START EXERCISE MATERIAL

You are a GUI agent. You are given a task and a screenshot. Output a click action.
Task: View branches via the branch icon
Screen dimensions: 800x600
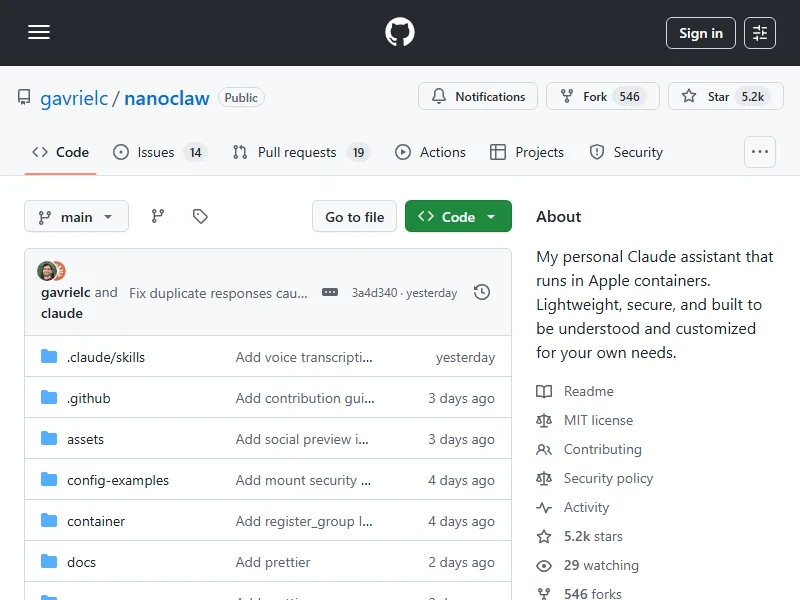[x=158, y=216]
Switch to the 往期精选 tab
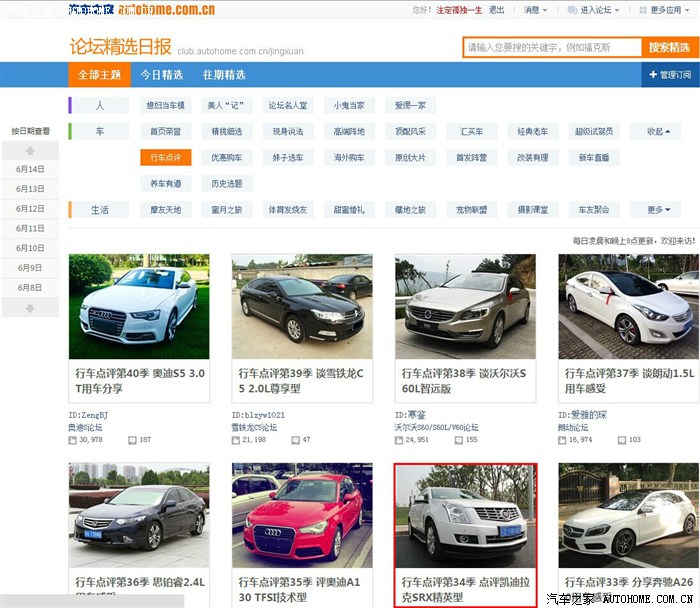The height and width of the screenshot is (608, 700). [x=224, y=75]

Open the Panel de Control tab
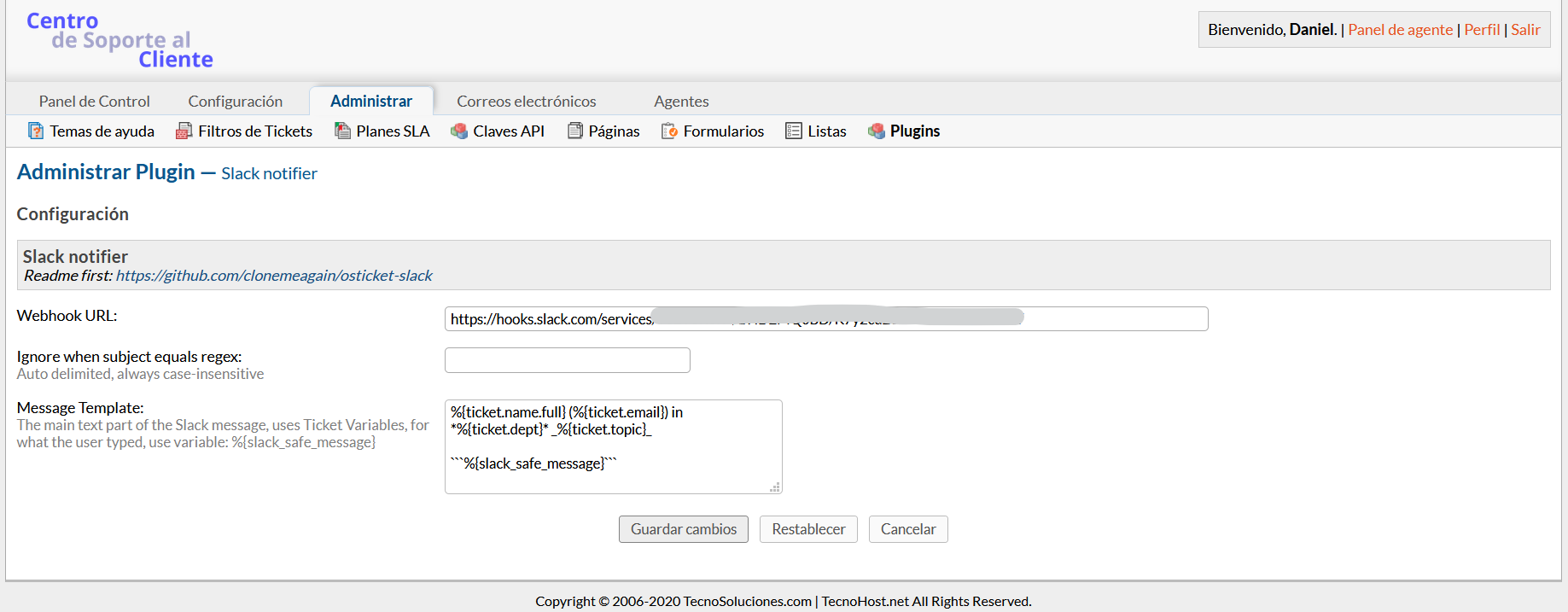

END EXERCISE MATERIAL

» **WORK REQUEST**: Transcribe every record above in full. Pictures stay out of the copy.

» **WORKED SOLUTION**:
You are a GUI agent. You are given a task and a screenshot. Output a click action.
Task: View branches via the branch icon
Screen dimensions: 800x600
[x=158, y=216]
Switch to the 往期精选 tab
The height and width of the screenshot is (608, 700). [x=224, y=75]

Open the Panel de Control tab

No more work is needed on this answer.